Dataset entries:
◆ ◆ ◆ ◆
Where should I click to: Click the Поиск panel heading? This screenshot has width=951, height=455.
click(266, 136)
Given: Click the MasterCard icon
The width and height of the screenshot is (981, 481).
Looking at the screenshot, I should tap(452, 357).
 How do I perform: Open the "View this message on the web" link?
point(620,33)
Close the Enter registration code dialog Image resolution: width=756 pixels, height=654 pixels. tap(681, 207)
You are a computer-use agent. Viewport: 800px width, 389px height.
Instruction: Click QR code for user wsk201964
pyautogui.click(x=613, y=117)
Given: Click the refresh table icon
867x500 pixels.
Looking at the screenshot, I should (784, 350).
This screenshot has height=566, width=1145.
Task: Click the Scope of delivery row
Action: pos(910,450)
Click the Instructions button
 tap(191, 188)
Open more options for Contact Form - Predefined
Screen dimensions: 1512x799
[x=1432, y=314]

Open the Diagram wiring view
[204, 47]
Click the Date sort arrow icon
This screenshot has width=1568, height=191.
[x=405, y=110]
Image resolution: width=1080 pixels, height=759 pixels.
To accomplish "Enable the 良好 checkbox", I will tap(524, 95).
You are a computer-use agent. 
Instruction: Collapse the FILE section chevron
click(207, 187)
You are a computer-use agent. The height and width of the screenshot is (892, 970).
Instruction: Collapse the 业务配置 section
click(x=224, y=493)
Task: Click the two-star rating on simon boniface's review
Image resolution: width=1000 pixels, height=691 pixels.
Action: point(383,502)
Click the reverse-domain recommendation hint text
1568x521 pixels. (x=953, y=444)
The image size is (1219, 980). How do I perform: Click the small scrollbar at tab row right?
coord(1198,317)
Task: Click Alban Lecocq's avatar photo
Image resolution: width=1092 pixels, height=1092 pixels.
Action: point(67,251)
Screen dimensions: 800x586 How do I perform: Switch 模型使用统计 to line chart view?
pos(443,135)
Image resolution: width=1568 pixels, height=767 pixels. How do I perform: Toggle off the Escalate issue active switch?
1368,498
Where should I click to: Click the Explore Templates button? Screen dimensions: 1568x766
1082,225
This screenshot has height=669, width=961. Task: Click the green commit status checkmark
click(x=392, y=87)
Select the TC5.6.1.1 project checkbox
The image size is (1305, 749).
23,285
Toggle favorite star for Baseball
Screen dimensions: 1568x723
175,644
◆ ◆ ◆ ◆
- TASK ITEM -
The answer must be every line from the records above that contains "Given".

- WRITTEN REPLY -
Given: Click the MasterCard icon
Given: Click the refresh table icon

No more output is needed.